About This Image
Four sides of Mars are captured in these Hubble images taken over the course of a single Martian day, revealing the diverse geology and atmospheric phenomena of the Red Planet as it rotates beneath the telescope's unwavering gaze. Mars has rotated about ninety degrees between each view, providing a complete 360-degree tour of the planet's surface features. The sequence reveals a world of dramatic contrasts: bright polar ice caps, dark volcanic plains, orange-red deserts of iron-oxide dust, wispy white water-ice clouds, and the subtle haze of atmospheric dust that gives Mars its characteristic ruddy color. Each panel showcases different major geological provinces — from the towering shield volcanoes of Tharsis to the ancient, heavily cratered southern highlands — painting a comprehensive portrait of a world that has captivated human imagination for centuries and remains the most explored planet beyond Earth.
Scientific Significance
Multi-panel rotational sequences like this provide astronomers with complete global maps of Mars's atmospheric state at a single moment in time — information that is impossible to obtain from the surface or even from a single orbiting spacecraft, which can only see one hemisphere at a time.
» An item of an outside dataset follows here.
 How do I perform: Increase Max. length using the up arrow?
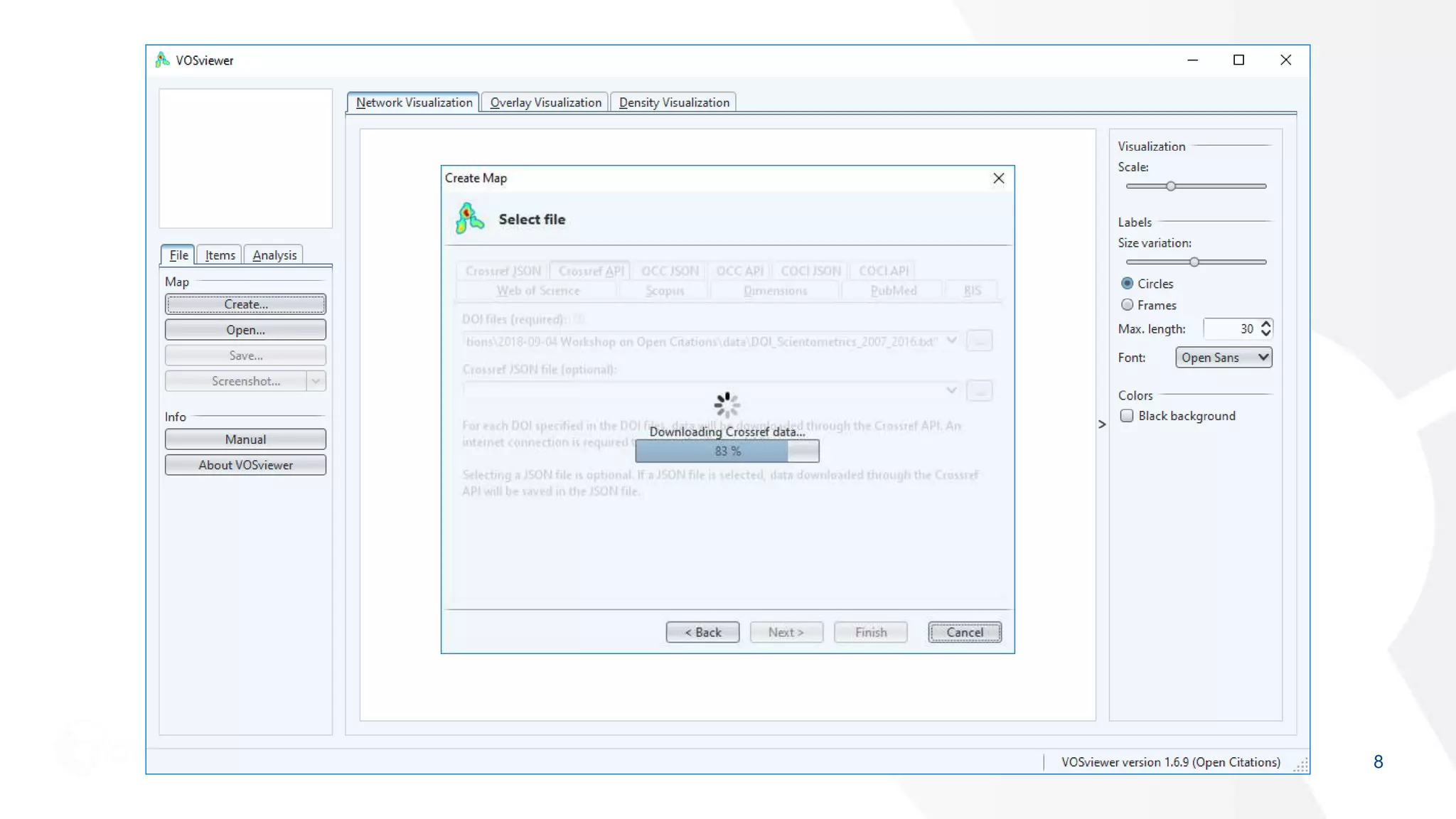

By capturing all four quadrants of Mars within hours, Hubble creates a snapshot of the planet's entire atmospheric circulation system, including cloud formation patterns, dust distribution, and polar cap extent. These global maps serve as benchmarks for Martian atmospheric models and complement the detailed but geographically limited observations from Mars orbiters and rovers. The 1997 observations were particularly valuable because they coincided with the Mars Pathfinder mission, enabling direct comparison between Hubble's global atmospheric measurements and the surface-level meteorological data recorded by the Pathfinder lander. This synergy between space telescope and surface mission demonstrated the complementary value of simultaneous observations at multiple scales — a model that has been followed by subsequent Mars missions. Long-term monitoring of Mars by Hubble across multiple oppositions has also documented year-to-year variability in the planet's atmospheric opacity, cloud coverage, and polar cap recession, contributing to our understanding of Mars's complex and dynamic climate system.
Observation Details
These four images were captured using Hubble's Wide Field and Planetary Camera 2 (WFPC2) in broadband visible-light filters (blue, green, and red) to produce natural-color composites of each Martian hemisphere. The observations were scheduled at approximately 6-hour intervals to capture Mars at 90-degree rotational increments, providing complete longitudinal coverage. At the time of observation, Mars's angular diameter was large enough for Hubble to resolve surface features as small as approximately 19 kilometers (12 miles) across. Each panel was assembled from separate blue, green, and red filter exposures taken within minutes of each other to minimize the effects of atmospheric rotation between colors. The images were processed to remove limb-darkening effects and enhance the visibility of subtle atmospheric and surface features.
Location in the Universe
Constellation
N/A (Solar System)
Distance from Earth
60 million miles (at time of observation)
Fun Facts
- 1
A Martian day (called a 'sol') is only about 37 minutes longer than an Earth day — 24 hours and 37 minutes — which means Hubble could capture all four 90-degree views of Mars within a single Earth day with time to spare.
- 2
The four views reveal some of Mars's most famous geological features, including the dark volcanic region Syrtis Major, the bright basin Hellas (one of the largest impact craters in the solar system at 1,400 miles wide), and hints of the Tharsis volcanic plateau that hosts Olympus Mons — the tallest known mountain in the solar system.
- 3
These images were taken during the 1997 Mars opposition, the same year that NASA's Mars Pathfinder and Sojourner rover were exploring the Martian surface — providing a global atmospheric context for the ground-level observations from the surface mission.